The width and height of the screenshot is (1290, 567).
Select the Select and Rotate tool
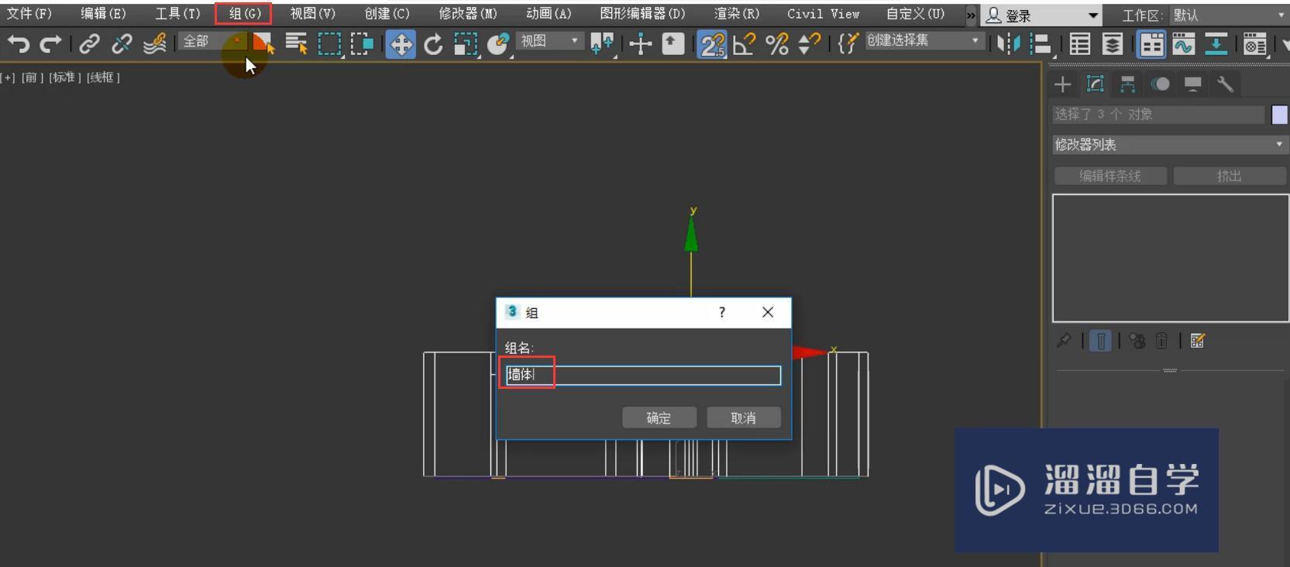tap(433, 44)
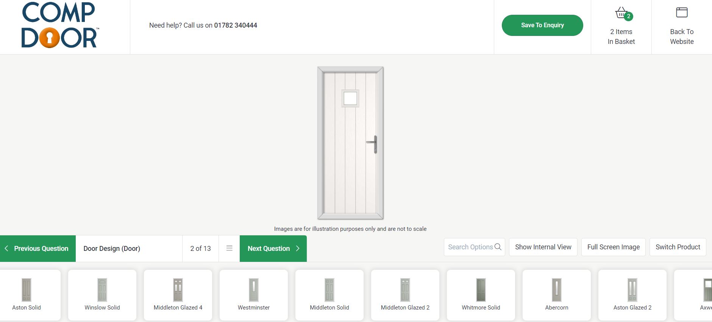Image resolution: width=712 pixels, height=322 pixels.
Task: Open the Door Design (Door) step header
Action: 112,249
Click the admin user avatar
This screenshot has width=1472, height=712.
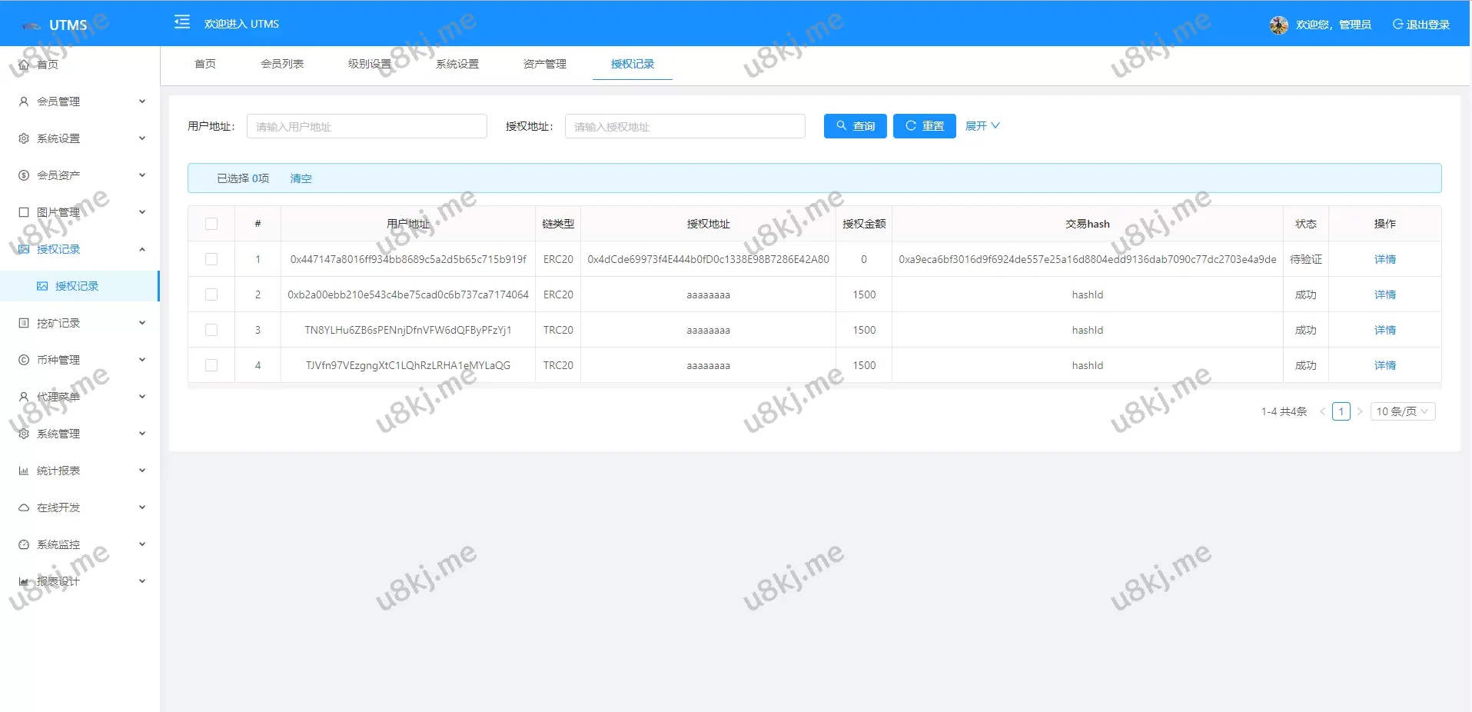[x=1278, y=25]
● ● ● ● ●
▶ **PROBLEM DETAILS**: Your reply should hold every line above exactly as written and none of the pictures.

▶ **WRITTEN REPLY**:
The width and height of the screenshot is (1290, 567).
Select the Select and Rotate tool
tap(433, 44)
Image resolution: width=712 pixels, height=322 pixels.
Task: Open the Door Design (Door) step header
Action: 112,249
Click the admin user avatar
This screenshot has width=1472, height=712.
[x=1278, y=25]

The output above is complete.